# Bagian Teks:
--
Nasional

Dakwah Harus Beri Harapan, Bukan Mengancam

Rab, 17 Juli 2019 | 11:45 WIB

Jakarta, NU Online
Akhir-akhir ini tak sedikit orang yang berdakwah dengan mengancam. Dalam arti, hal yang disampaikannya banyak berupa ancaman dan minim harapan. Hal demikian justru kontraproduktif mengingat dapat membuat orang semakin pergi menjauh, tidak malah mendekat.

“Kalau siksa-siksa, ancam-ancam, kafir-kafir, orang menjauh,” kata Quraish Shihab, pakar tafsir al-Qur’an Indonesia, saat berbicara pada Halal bi Halal dan Milad ke-47 Dewan Masjid Indonesia (DMI) di Hotel Grand Sahid Jaya, Jakarta, Rabu (17/7).

Dalam dakwah, menurutnya, jangan banyak-banyak mengancam, tetapi harus memperbanyak penyampaian tentang harapan bagi mereka. “Di dalam dakwah, jangan terlalu banyak mengancam, banyaklah memberi harapan, banyaklah memberi rahmat,” katanya.

Sebab, lanjutnya, orang yang bersyukur atas nikmat-nikmat yang telah Allah berikan akan tetap ingat kepada-Nya. Sebaliknya, jika orang kufur, tentu akan memutus rahmat-Nya. “Karena, kita lihat, kalau anda tidak bersyukur atas nikmat Allah anda bisa ingat Allah, tetapi kalau anda kufur sehingga menimbulkan putus asa maka anda sudah terhapus dari rahmat Allah,” jelasnya.
--
# Materi Ditampilkan:
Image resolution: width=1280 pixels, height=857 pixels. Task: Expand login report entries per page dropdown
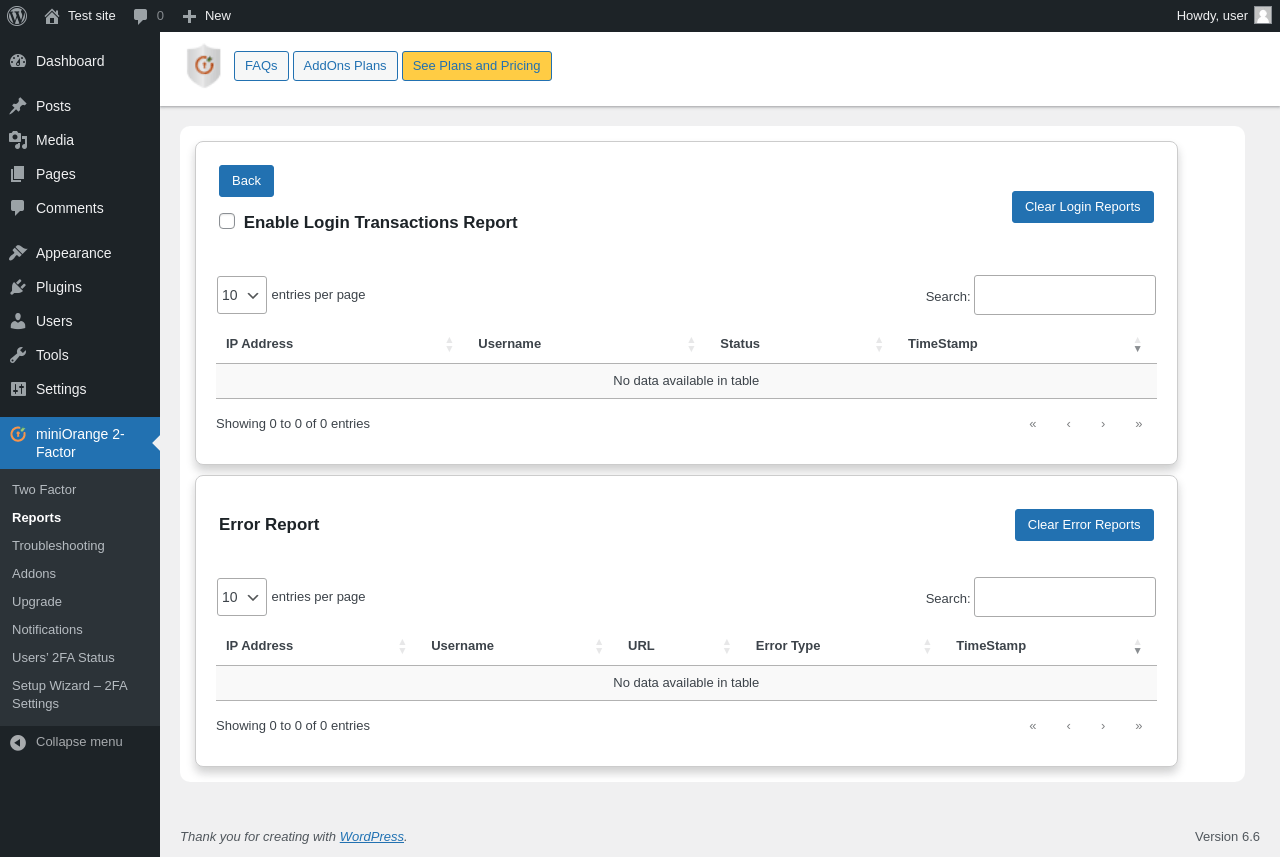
--
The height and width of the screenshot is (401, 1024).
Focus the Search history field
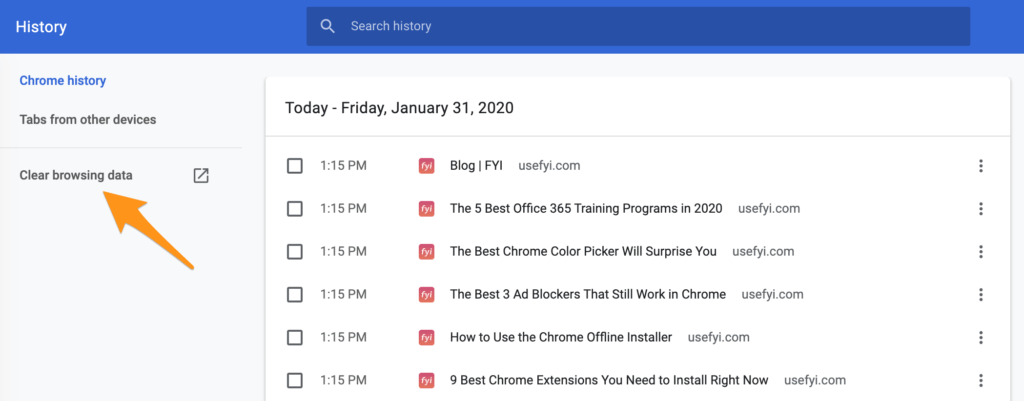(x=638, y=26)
--
# Daftar Tugas:
1. Ganti "kontraproduktif" dengan "tidak efektif" pada seluruh bagian berita tentang dakwah dari "Dakwah Harus Beri" hingga "Jakarta, Rabu (17/7).", lalu tuliskan kembali bagian tersebut.
2. Jawab pertanyaan berikut berdasarkan berita tentang dakwah.
(a) Pada acara apa Quraish Shihab berbicara?
(b) Di hotel mana acara itu berlangsung?
(c) Menurut Quraish Shihab, apa yang perlu diperbanyak dalam dakwah?
3. Tulis lanjutan berita tentang dakwah, dimulai sesudah kalimat terakhirnya.
Catatan di atas diambil dari sumber yang berbeda.

# Jawaban Latihan:
1.
Dakwah Harus Beri Harapan, Bukan Mengancam

Rab, 17 Juli 2019 | 11:45 WIB

Jakarta, NU Online
Akhir-akhir ini tak sedikit orang yang berdakwah dengan mengancam. Dalam arti, hal yang disampaikannya banyak berupa ancaman dan minim harapan. Hal demikian justru tidak efektif mengingat dapat membuat orang semakin pergi menjauh, tidak malah mendekat.

“Kalau siksa-siksa, ancam-ancam, kafir-kafir, orang menjauh,” kata Quraish Shihab, pakar tafsir al-Qur’an Indonesia, saat berbicara pada Halal bi Halal dan Milad ke-47 Dewan Masjid Indonesia (DMI) di Hotel Grand Sahid Jaya, Jakarta, Rabu (17/7).

2.
(a) Halal bi Halal dan Milad ke-47 Dewan Masjid Indonesia (DMI).
(b) Hotel Grand Sahid Jaya, Jakarta.
(c) Memberi harapan dan memberi rahmat.

3.
Oleh karena itu, guru besar UIN Syarif Hidayatullah Jakarta itu menegaskan bahwa dakwah harus disampaikan dengan penuh ramah. “Kita ingin dakwah kita itu ramah. Kita ingin mengurangi tata cara yang bisa menimbulkan antipati orang terhadap kita,” ujarnya.

Hal itu bisa dilakukan dengan banyak menyampaikan harapan-harapan dan rahmat guna melahirkan simpati, bukan antipati, terhadap pendakwah, ajaran yang didakwahkan, dan Tuhan itu sendiri. “Berikan rahmat, berikan harapan, supaya orang lebih simpati kepada anda, kepada ajaran ini, kepada Tuhan,” ucap penulis buku Tafsir al-Misbah itu.

Ia juga mengungkapkan bahwa menyampaikan kritik terhadap orang yang berbeda pandangan juga harus dengan rahmat. Bukan dengan memakinya. “Jangan memaki orang walaupun tidak setuju dengan dia. Jangan memaki. Ajaran ini bukan untuk memaki,” tegasnya.

Mengkritik pandangan orang lain yang berbeda, menurutnya, sah-sah saja. Tetapi harus dibarengi dengan rahmat dan kasih sayang. “Silakan tetapi kritik yang membangun yang penuh rahmat dan kasih sayang,” pungkasnya. (Syakir NF/Abdullah Alawi)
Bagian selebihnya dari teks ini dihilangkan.